So, what keeps us clinging to the impermanent and fearing change? As I see it, our old identities and our old stories.
We all have identities that we form around what we do and who we think we are. These identities unconsciously define our place in the order of things and we can develop a sense of worthiness around them. I see this with my intuitive life coaching clients who are military. When they retire, there is a huge sense of loss around their identity. The same was true for me as a parent. The daily care of my children has given me meaning and purpose. Now that my role as a parent is shifting, I feel irrelevant and that sucks! When we go through a portal, there is an identity that has to adapt or deactivate and that can be painful. That type of pain releases as we grieve. But if we can’t create a new identity or if we struggle to accommodate a shift, that tells me there is an old pattern that needs to be deactivated and released. My special skill as an intuitive healer is the ability to help my clients release old patterns that keep us stuck in beliefs and behaviors that do longer serve.
When faced with the unknown and uncertainty, ask what is the identity I need to release or adapt in order respond to this change. When I stopped drinking, I released my identity as a drinker and embraced the identity of a non-drinker. That identity correlates to new behaviors, relationships, and places that further strengthen and stabilize the change.
Portals of change ask us to assess our stories. Do the stories we tell ourselves empower or keep us stuck? Victim or survivor? Sinner or person worthy of redemption?
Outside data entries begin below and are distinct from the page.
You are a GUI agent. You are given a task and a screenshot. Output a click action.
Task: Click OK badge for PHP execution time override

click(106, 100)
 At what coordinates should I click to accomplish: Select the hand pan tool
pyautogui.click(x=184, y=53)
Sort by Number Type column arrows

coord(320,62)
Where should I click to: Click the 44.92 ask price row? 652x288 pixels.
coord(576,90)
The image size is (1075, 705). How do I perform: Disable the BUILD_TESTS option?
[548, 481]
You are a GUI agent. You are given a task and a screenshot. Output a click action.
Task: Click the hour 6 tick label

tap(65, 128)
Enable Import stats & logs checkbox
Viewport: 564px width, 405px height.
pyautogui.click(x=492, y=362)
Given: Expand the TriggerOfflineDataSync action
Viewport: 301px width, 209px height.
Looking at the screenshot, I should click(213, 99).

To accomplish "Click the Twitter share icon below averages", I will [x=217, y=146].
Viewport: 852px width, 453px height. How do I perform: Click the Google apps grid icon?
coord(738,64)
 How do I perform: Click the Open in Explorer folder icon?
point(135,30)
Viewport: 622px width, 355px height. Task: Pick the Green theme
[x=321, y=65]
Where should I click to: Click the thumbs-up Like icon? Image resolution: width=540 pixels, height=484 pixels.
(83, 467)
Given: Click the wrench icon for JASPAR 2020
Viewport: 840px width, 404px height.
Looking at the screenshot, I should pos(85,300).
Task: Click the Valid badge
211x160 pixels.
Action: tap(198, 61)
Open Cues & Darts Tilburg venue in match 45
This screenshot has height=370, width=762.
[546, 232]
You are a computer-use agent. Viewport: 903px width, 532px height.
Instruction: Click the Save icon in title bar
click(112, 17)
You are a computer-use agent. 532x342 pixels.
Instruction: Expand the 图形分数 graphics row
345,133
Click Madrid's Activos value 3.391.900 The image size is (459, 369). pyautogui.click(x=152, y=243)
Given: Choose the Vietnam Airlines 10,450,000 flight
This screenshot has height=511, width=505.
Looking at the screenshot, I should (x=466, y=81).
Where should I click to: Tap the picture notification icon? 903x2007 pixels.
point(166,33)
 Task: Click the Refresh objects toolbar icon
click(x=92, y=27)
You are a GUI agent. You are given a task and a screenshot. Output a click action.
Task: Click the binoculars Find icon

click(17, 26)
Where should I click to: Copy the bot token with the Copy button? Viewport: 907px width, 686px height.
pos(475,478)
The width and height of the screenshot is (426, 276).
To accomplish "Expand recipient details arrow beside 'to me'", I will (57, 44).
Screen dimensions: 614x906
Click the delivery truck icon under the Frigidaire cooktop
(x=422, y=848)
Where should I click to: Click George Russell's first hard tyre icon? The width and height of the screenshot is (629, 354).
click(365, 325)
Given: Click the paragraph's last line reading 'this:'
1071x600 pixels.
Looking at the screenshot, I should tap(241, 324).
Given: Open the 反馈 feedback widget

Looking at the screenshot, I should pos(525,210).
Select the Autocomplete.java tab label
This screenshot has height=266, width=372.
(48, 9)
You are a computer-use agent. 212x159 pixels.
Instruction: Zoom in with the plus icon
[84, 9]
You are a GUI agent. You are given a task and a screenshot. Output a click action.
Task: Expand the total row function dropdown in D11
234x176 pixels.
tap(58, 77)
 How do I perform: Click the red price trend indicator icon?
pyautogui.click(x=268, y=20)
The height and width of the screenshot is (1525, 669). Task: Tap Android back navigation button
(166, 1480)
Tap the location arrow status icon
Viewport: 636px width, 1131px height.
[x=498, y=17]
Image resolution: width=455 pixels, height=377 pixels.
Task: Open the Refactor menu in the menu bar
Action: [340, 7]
When I was divorcing, one thing that I felt sad about was that I was losing the person who knew all my stories. My sister in law pointed out the beauty in this. It was time for new stories and to be someone I had kept hidden for a long time- my authentic self.
Consider, what is your story about change itself? My story has been that I hate it- I hate it. Period. I heard an 86 year old man with 50 plus years of sobriety say that his recovery depends on changing every single day. This vibrant, joyful, man said, every day he learns something new, practices a new way of being and allows change to support his spiritual growth. “Today”, he said, “I absolutely love change.” This man changed his story around change as something to fear to something that he requires in order to stay healthy. I thought that was one of the most empowering perspectives I had ever heard and it helped shift my story that change is scary to change is a vital necessity that I require for my spiritual growth.
The other story we have about change is that it’s the end, there is nothing after it. I clung to being the mother of underage children who need me to feed them and shelter them because my mind can not conceive of what’s next. I’ve heard they still come home and they need you from time to time but facing the empty nest feels like, that’s it, it’s over. In a similar way, when a loved one dies, in the emptiness of the space they leave behind, we think that’s it, that’s all there is. Of course we need to mourn, to grieve and let go. And after that, can we get curious about what’s next? Can we ask, “what is the opportunity to learn, to be of service, to hope for something new now that I have walked through this portal?”
As I think about changes coming my way in the next few months with children graduating high school and moving to a new town, I am embracing the mantra, “I trust in the flow of life to carry and support me. God’s love and protection are lighting my path”. I’m anchoring myself in prayers of surrender and walking through the next portal.